ProSiebenSat.1-Aktien im Abwärtsstrudel: Analystenurteil und sinkende Streubesitzquote drücken Kurs
Am Montag gerieten die Aktien von ProSiebenSat.1 stark unter Druck. Kurzzeitig sank der Wert der Anteilsscheine des Medienkonzerns auf 7,78 Euro, was einem Rückgang von mehr als 7 Prozent im Vergleich zum vorherigen Freitag entspricht. Dabei hatte der Kurs am vergangenen Freitag mit einem vorübergehenden Höchststand von 8,53 Euro den höchsten Stand seit zwei Jahren markiert und letztlich bei 8,43 Euro geschlossen. Zuletzt erholte sich der Wert leicht, lag aber mit einem Minus von 4,9 Prozent nur knapp über der 8-Euro-Marke.
Ein wesentlicher Faktor für die Kursverluste war die Empfehlung von Warburg Research, die Aktien zu verkaufen oder an MediaForEurope (MFE) zu andienen. Analyst Jörg Philipp Frey warnte vor Risiken, die mit einem künftig reduzierten Streubesitz einhergehen. Dieses Szenario könnte die Handelbarkeit der Aktie beeinträchtigen. Zudem, so Frey, überwiegt eine negative Ergebnisdynamik das Synergiepotenzial aus der Verbindung mit MFE bei weitem.

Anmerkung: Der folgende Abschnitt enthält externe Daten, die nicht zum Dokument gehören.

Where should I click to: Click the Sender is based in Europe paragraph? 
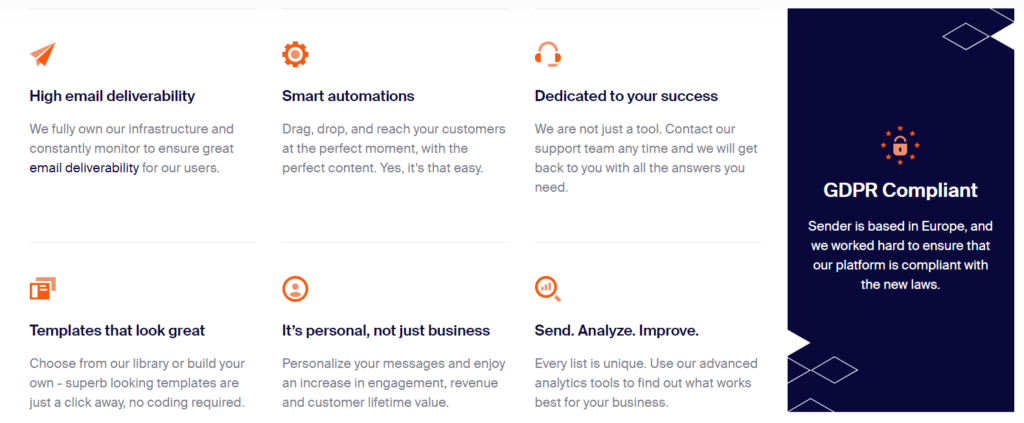[x=901, y=255]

Ab diesem Montag endet die Nachfrist für Aktionäre, die sich für das Angebot von 4,48 Euro plus 1,3 A-Aktien von MFE entscheiden können. Die MFE-Titel notierten am Montag leicht höher bei 3,11 Euro, wodurch sich für ProSiebenSat.1-Anteilseigner ein Wert von 8,52 Euro ergibt – ein Niveau, das die Aktien am Freitag nur kurzfristig erreichten.

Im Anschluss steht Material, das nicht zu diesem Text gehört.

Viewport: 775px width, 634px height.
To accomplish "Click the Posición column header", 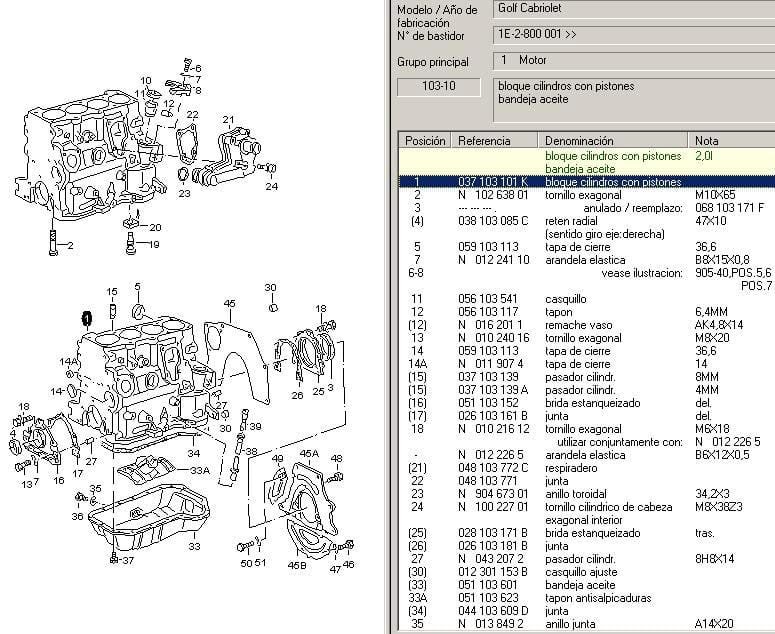I will pyautogui.click(x=425, y=141).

Frey bemerkte, dass selbst das Management zur Annahme des Angebots rate und die Ehefrau des CEO Bert Habets ihre Anteile bereits angedient habe. Einschließlich der PPF-Anteile sicherte sich MFE bereits über 61 Prozent der Anteile. Freys Kursziel von 6,80 Euro reflektiert den derzeit schwachen Werbemarkt, sein Urteil wurde von "Hold" auf "Sell" herabgestuft.